* **Prompt**:
List every line in the rows below that contains the word "blue", copying each such line in full.

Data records
>>>>

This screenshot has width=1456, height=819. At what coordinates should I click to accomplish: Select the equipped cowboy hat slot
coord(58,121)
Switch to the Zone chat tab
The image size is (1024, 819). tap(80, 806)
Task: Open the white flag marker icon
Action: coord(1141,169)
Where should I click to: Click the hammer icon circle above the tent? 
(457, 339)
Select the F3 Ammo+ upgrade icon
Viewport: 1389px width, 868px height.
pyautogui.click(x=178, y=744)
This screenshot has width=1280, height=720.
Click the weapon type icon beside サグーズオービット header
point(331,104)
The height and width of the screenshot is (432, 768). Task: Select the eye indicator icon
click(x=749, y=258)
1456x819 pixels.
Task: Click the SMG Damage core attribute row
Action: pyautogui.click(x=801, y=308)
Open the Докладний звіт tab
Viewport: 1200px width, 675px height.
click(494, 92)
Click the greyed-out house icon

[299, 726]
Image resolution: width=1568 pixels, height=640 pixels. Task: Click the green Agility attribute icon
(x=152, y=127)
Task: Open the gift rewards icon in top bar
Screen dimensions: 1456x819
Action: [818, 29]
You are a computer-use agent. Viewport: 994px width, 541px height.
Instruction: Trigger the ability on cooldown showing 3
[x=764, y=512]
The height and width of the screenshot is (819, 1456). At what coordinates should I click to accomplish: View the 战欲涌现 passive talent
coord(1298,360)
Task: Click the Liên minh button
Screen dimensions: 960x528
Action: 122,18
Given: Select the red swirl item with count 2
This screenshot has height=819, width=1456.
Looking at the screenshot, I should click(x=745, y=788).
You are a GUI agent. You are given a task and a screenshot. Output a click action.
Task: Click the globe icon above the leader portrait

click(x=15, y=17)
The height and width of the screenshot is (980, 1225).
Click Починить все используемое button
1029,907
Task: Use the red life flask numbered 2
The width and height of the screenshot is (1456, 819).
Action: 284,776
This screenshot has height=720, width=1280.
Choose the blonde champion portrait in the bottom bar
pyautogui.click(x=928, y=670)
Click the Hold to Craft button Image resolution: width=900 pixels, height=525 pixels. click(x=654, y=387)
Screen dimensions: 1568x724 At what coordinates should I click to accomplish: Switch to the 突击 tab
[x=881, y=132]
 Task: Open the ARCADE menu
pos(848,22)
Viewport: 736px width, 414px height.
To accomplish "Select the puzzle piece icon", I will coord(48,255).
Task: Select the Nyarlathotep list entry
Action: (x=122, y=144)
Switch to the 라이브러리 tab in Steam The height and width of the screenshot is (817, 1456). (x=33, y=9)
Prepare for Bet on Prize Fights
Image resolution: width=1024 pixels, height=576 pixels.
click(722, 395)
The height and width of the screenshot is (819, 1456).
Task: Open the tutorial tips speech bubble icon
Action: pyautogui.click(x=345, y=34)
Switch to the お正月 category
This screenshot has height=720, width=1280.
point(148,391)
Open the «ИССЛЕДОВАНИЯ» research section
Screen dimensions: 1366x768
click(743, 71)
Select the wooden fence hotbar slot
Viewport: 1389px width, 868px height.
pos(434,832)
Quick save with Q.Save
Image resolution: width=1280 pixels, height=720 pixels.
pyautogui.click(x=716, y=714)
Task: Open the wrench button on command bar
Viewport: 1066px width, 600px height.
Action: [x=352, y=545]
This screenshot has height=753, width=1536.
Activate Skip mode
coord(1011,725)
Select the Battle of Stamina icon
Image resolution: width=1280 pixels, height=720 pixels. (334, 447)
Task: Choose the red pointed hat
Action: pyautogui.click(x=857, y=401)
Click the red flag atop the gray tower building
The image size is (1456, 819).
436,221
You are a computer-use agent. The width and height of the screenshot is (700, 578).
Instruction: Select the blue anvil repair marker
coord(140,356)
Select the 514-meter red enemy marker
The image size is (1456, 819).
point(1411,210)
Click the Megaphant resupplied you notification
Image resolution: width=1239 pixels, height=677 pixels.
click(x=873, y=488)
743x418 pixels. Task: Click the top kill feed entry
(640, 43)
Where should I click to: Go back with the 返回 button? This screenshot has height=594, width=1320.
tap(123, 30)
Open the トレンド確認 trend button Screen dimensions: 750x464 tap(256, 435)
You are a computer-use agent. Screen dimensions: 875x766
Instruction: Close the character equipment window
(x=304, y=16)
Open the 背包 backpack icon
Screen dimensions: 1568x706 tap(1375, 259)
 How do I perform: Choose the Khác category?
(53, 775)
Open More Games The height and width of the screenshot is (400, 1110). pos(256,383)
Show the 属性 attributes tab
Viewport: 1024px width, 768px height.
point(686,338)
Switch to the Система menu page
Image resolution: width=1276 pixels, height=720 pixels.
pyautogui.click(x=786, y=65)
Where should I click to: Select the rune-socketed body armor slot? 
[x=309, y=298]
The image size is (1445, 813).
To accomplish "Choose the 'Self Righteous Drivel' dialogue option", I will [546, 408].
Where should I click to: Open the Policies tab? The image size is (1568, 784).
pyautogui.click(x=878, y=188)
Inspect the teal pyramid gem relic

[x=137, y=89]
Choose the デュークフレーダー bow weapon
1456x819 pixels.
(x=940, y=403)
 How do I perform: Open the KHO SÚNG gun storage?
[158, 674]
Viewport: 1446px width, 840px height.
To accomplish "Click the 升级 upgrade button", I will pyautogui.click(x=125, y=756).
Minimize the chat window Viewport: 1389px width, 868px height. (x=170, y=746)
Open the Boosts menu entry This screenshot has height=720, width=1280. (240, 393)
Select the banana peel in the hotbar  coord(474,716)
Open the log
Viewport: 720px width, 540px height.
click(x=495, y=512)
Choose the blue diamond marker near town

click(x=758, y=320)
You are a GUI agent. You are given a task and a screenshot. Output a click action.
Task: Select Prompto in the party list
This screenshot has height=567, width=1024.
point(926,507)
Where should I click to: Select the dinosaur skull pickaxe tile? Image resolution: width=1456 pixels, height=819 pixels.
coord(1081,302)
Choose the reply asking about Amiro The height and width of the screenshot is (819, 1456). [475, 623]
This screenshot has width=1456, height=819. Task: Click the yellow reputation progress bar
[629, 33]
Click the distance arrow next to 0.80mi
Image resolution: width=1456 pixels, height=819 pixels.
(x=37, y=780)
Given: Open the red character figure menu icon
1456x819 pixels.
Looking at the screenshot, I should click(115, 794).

<<<<

* **Result**:
Instruction: Select the blue anvil repair marker
Choose the blue diamond marker near town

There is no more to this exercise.